Job: List every line of the material below that contains the string "icon", and copy each line in full. Case matters when matching.
[Start Input]
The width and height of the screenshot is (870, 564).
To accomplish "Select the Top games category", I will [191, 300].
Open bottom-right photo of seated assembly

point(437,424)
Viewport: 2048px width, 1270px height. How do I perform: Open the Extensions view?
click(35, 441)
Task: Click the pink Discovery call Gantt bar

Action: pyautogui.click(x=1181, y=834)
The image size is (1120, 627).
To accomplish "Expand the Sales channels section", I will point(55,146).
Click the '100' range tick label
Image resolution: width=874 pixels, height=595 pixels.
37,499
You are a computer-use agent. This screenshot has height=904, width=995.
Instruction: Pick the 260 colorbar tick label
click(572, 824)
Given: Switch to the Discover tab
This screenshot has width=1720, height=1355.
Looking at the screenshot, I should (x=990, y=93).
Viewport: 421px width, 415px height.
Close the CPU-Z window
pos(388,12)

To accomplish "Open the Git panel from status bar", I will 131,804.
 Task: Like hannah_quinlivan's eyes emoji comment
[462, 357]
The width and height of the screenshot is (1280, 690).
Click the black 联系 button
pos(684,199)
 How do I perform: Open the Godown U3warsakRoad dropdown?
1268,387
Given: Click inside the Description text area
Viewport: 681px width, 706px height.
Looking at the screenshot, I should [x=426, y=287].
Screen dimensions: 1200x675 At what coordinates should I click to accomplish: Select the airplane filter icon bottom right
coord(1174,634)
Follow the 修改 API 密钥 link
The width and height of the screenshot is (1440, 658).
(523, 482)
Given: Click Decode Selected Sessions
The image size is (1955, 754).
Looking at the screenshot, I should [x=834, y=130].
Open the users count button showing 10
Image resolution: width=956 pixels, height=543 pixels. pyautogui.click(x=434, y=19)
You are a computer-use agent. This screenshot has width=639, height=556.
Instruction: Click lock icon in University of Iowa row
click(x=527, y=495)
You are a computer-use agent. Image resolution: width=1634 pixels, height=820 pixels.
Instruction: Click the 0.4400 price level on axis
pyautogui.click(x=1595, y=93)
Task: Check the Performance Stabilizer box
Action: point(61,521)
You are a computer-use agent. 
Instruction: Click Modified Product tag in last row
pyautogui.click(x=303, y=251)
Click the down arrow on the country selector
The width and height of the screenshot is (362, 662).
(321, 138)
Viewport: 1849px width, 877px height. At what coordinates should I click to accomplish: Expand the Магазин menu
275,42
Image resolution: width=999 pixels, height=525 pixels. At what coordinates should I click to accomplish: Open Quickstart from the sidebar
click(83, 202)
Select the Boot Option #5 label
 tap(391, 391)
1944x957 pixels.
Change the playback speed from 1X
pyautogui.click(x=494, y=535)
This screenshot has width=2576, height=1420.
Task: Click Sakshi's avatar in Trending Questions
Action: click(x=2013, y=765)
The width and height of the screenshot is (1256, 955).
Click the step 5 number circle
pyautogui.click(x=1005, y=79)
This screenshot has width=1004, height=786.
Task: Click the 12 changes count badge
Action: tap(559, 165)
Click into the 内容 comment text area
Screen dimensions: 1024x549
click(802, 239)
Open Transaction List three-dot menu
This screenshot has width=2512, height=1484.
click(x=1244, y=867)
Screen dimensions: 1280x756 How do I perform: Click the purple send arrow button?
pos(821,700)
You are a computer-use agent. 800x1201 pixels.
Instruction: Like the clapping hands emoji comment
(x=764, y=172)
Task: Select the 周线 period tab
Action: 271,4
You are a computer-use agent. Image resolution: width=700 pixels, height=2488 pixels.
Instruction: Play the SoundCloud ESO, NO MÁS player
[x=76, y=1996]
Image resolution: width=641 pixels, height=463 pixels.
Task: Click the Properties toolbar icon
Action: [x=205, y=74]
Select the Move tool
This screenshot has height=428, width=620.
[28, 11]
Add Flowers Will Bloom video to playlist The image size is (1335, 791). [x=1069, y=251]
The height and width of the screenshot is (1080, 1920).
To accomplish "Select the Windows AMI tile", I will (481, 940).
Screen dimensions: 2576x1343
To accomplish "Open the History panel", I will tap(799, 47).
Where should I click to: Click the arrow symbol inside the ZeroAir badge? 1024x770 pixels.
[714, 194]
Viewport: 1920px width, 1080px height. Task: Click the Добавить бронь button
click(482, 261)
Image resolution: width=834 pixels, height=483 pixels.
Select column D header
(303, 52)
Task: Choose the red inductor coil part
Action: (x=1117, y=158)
[End Input]
Worked solution:
Screen dimensions: 1200x675 At what coordinates should I click to accomplish: Select the airplane filter icon bottom right
Instruction: Click lock icon in University of Iowa row
Task: Click the Properties toolbar icon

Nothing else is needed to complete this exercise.